Em Santos, mais turistas ocupam o cais do que as praias no carnaval

Estadão

10 Fevereiro 2013 | 11h41

Zuleide de Barros, Santos – Nada menos que 37 mil pessoas se concentraram neste final de semana no Terminal de Passageiros Giusfredo Santini, no Porto de Santos, para embarcar nos oito navios com destino à folia em alto-mar. A maior parte dos turistas embarcou em cruzeiros com direção ao Nordeste, tendo Salvador, na Bahia, como o principal destino. A movimentação no cais foi tão grande, que os dirigentes do terminal determinaram a atracação de dois navios só no final da tarde, uma vez que o local só comporta seis navios em operação. Apesar do aperto no embarque, o que não faltou foi animação entre os viajantes, que torciam por um Carnaval bastante diferente em alto-mar.

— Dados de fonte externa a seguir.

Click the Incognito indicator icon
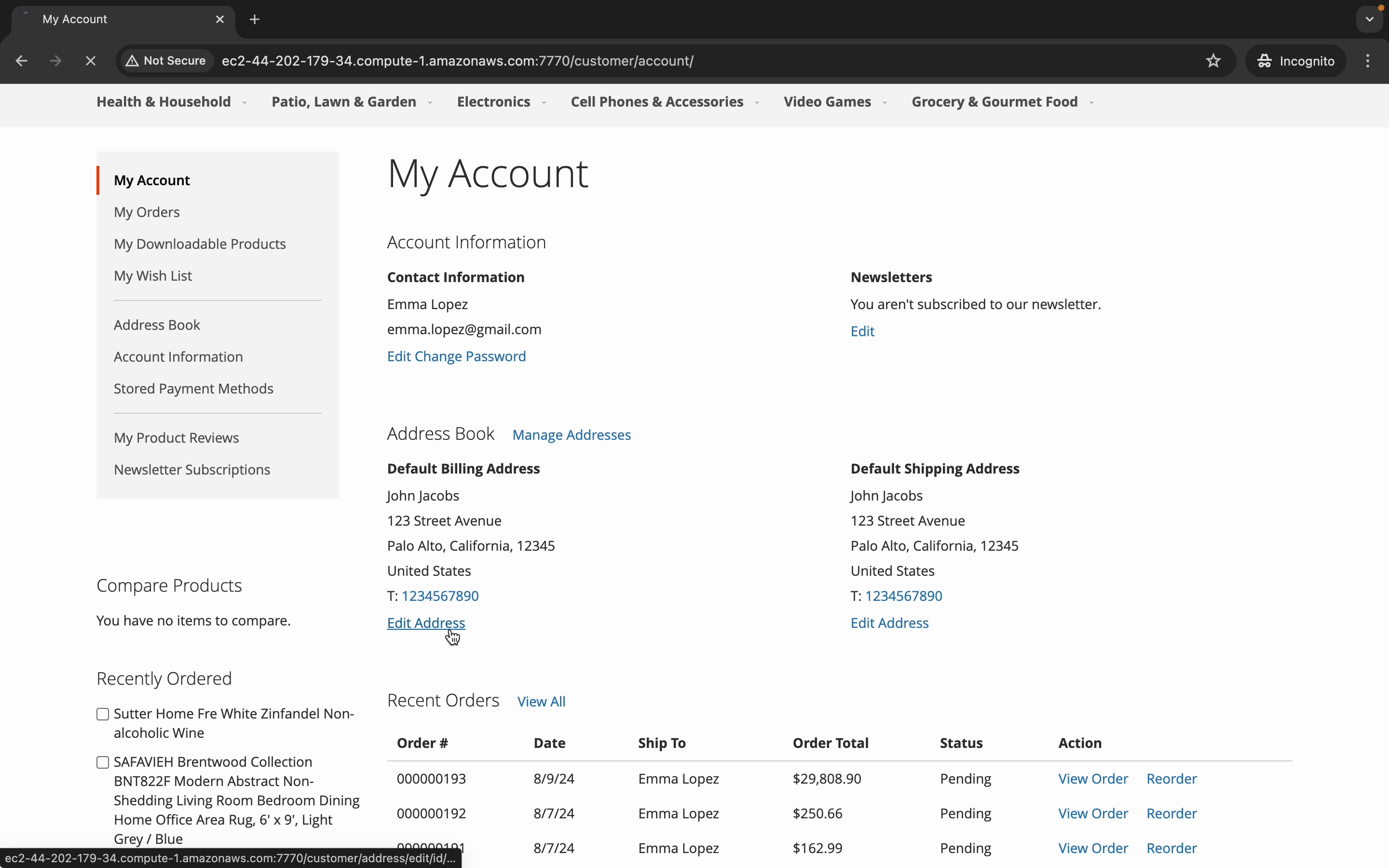This screenshot has width=1389, height=868. click(1265, 61)
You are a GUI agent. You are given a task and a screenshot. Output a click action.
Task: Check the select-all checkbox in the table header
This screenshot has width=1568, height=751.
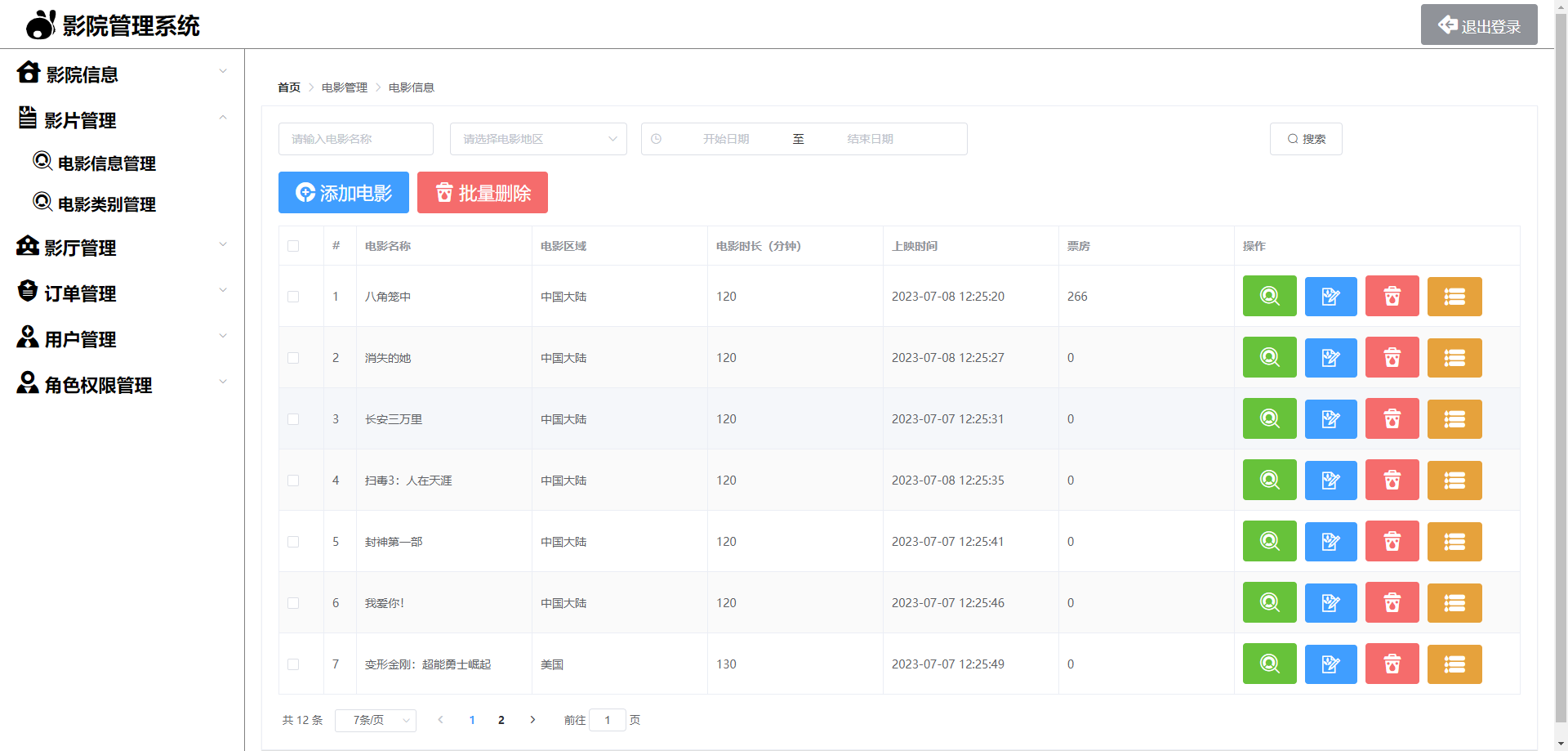[294, 245]
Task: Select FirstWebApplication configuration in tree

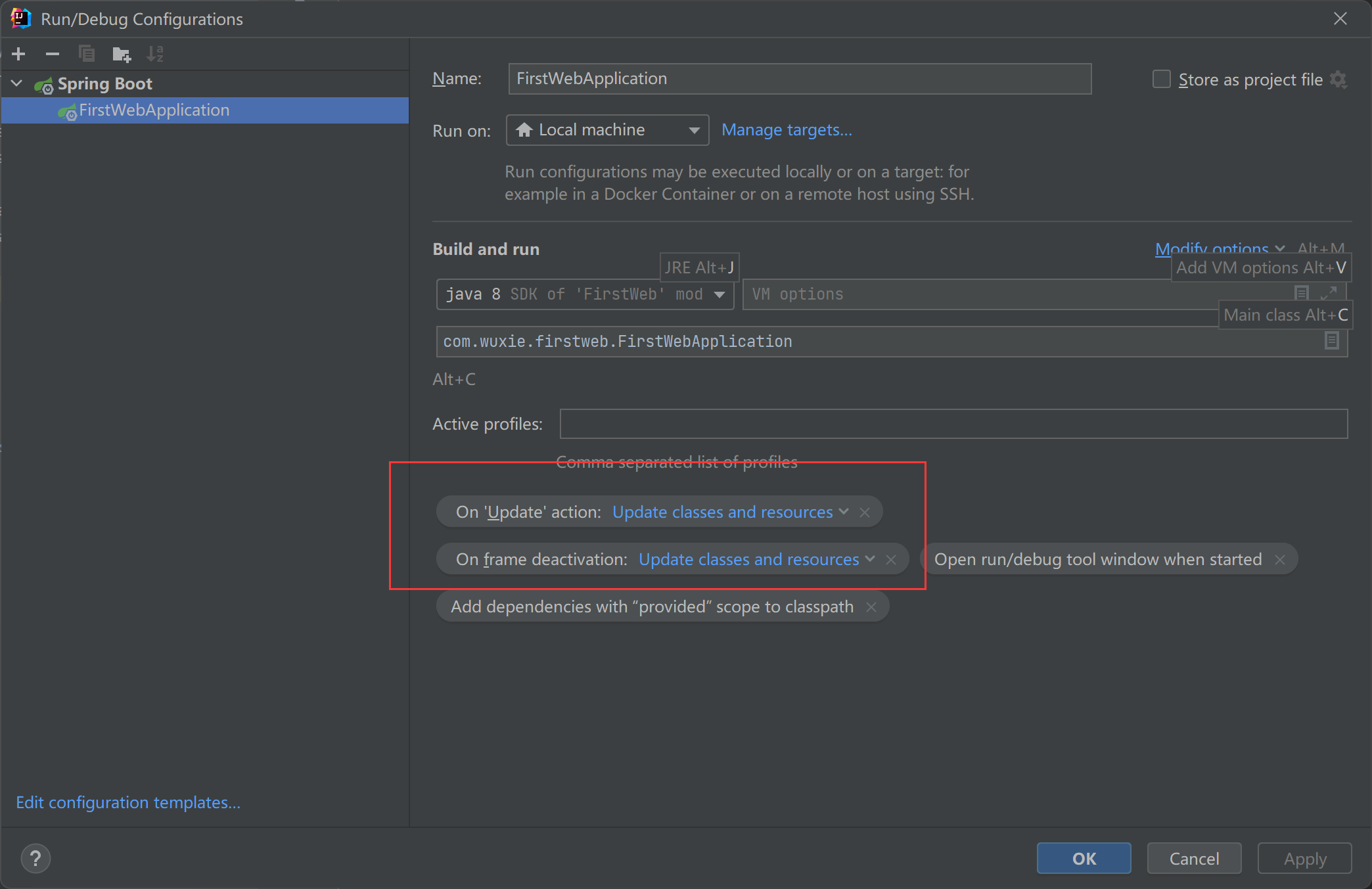Action: (154, 110)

O tempo nublado não atraiu muitos turistas às praias, embora as cidades da Baixada Santista já constatassem a presença dos visitantes na noite de sexta-feira, com a lotação de bares e restaurantes, sobretudo em Guarujá, município que era só otimismo com a chegada do Carnaval. A rede hoteleira da cidade, que conta com 9.800 letos, tem a expectativa de atingir 100% de ocupação, em razão das reservas já confirmadas. A previsão do Guarujá Convention & Vistors Bureau é de que a cidade receba 1 milhão de pessoas nos quatro dias de folia.

Não só no Carnaval, mas em toda a temporada, Guarujá reúne uma série de atrações para os turistas, que vão do turismo ecológico, com trilhas, ao turismo de aventura, com tirolesa, rapel, parapente, kate surfe, entre outros. O turismo náutico é uma das opções mais procuradas, com passeios de barco e jet ski. Fora isso, são 27 praias, distribuídas em 22 quilômetros de orla. As condições de balneabilidade são as melhores. A praia do Tombo é a única no Brasil a possuir o selo de internacional de qualidade Bandeira Azul.

Praia Grande e outras cidades do litoral sul, como Mongaguá, Itanhaém e Peruíbe também começaram a receber ontem uma avalanche de visitantes, deixando o trânsito das principais avenidas bastante congestionado. Na Praia Grande, já havia filas no comércio: dos açougues e às padarias. Mas ninguém reclamava. Um dos turistas dizia: “tudo é festa, quando a gente quer se divertir e sair um pouco da rotina”.